Repairing The Pot-Holes On Freedom's Highway
Job One for this new Congressional repair-crew is, of course, jobs. Not more for the "stimulated," purposely over-bloated D.C., but jobs in the private-sector, the only engine of real economic growth. A sliver of light seems to be poking through the gloom, due, not to intervention by the Feds, but to an ailing-economy slowly healing itself. That's the good news. The bad is that we're still averaging 400,000 new jobless-benefit claims a week; and 260,000 discouraged job-seekers simply dropped out of the work-pool in December, artificially reducing the unemployment figure; almost 45% of the unemployed have been so for more than six-months; and Fed Chair Bernanke says the job market is still 4-to-5-years away from normalcy.
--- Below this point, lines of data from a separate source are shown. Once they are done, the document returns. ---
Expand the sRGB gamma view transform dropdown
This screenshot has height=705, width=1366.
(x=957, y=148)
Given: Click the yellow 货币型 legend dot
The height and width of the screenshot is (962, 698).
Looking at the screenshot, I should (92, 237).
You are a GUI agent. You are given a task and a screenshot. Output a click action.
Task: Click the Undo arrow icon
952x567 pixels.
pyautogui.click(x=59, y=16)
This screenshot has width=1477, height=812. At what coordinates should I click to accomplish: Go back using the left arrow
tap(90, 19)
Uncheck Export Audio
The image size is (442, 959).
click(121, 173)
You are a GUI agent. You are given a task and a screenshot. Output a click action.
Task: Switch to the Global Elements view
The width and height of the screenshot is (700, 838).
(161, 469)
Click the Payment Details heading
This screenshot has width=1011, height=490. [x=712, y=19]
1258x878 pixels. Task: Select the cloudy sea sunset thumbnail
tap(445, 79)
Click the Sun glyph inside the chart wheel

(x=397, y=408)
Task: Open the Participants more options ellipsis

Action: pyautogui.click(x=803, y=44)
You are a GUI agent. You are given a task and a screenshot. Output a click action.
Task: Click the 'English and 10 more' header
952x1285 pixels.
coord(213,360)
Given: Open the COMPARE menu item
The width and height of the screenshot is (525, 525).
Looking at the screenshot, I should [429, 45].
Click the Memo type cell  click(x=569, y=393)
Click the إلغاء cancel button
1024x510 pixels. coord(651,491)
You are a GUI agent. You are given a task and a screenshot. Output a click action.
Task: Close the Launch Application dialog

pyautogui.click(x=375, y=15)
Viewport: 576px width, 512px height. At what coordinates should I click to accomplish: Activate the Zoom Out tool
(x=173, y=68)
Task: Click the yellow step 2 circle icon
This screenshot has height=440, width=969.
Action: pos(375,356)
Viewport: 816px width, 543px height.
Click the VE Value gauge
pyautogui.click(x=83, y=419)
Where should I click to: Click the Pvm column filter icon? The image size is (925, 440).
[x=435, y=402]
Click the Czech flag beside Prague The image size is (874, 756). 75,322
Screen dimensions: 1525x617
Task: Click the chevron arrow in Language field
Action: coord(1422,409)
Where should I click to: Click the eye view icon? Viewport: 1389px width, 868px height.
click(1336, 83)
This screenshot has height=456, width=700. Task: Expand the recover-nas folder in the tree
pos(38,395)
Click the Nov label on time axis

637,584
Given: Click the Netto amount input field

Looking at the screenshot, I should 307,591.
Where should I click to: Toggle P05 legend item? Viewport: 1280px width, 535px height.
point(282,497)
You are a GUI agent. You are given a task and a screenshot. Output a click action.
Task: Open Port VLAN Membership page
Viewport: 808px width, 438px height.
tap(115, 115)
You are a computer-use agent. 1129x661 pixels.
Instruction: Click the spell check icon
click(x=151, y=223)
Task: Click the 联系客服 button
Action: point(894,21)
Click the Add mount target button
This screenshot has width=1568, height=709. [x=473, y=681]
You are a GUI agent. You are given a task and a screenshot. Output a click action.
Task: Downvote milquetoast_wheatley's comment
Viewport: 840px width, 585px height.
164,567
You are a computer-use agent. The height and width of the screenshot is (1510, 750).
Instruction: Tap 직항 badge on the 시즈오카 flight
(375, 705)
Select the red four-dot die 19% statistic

The solution certainly isn't throwing still more billions at favored-causes and federal expansion, the formula of choice for history-ignoring, big-government socialists. Re-energizing employment requires incentives for industry, business, and consumers alike. The key to reigniting the full-force of private-sector productivity and growth is to restore longer-view investment confidence, by making tax-cuts permanent, and getting rid of expansion-killing regulations. Following two-years of executive regulation, driven primarily by politics, not need, and with only a grudging, 24-month, tax-cut extension, why would responsible companies expand, given recent political whims and power-grabs? The capital is there. The confidence is not. With its grow-government agenda, the Feds have done little or nothing to encourage real, long-term private-sector growth. To do so requires economic confidence, created by realistic predictability. Permanent tax-cuts, for companies and families, and far-fewer, growth-inhibiting regulations, are what's needed now.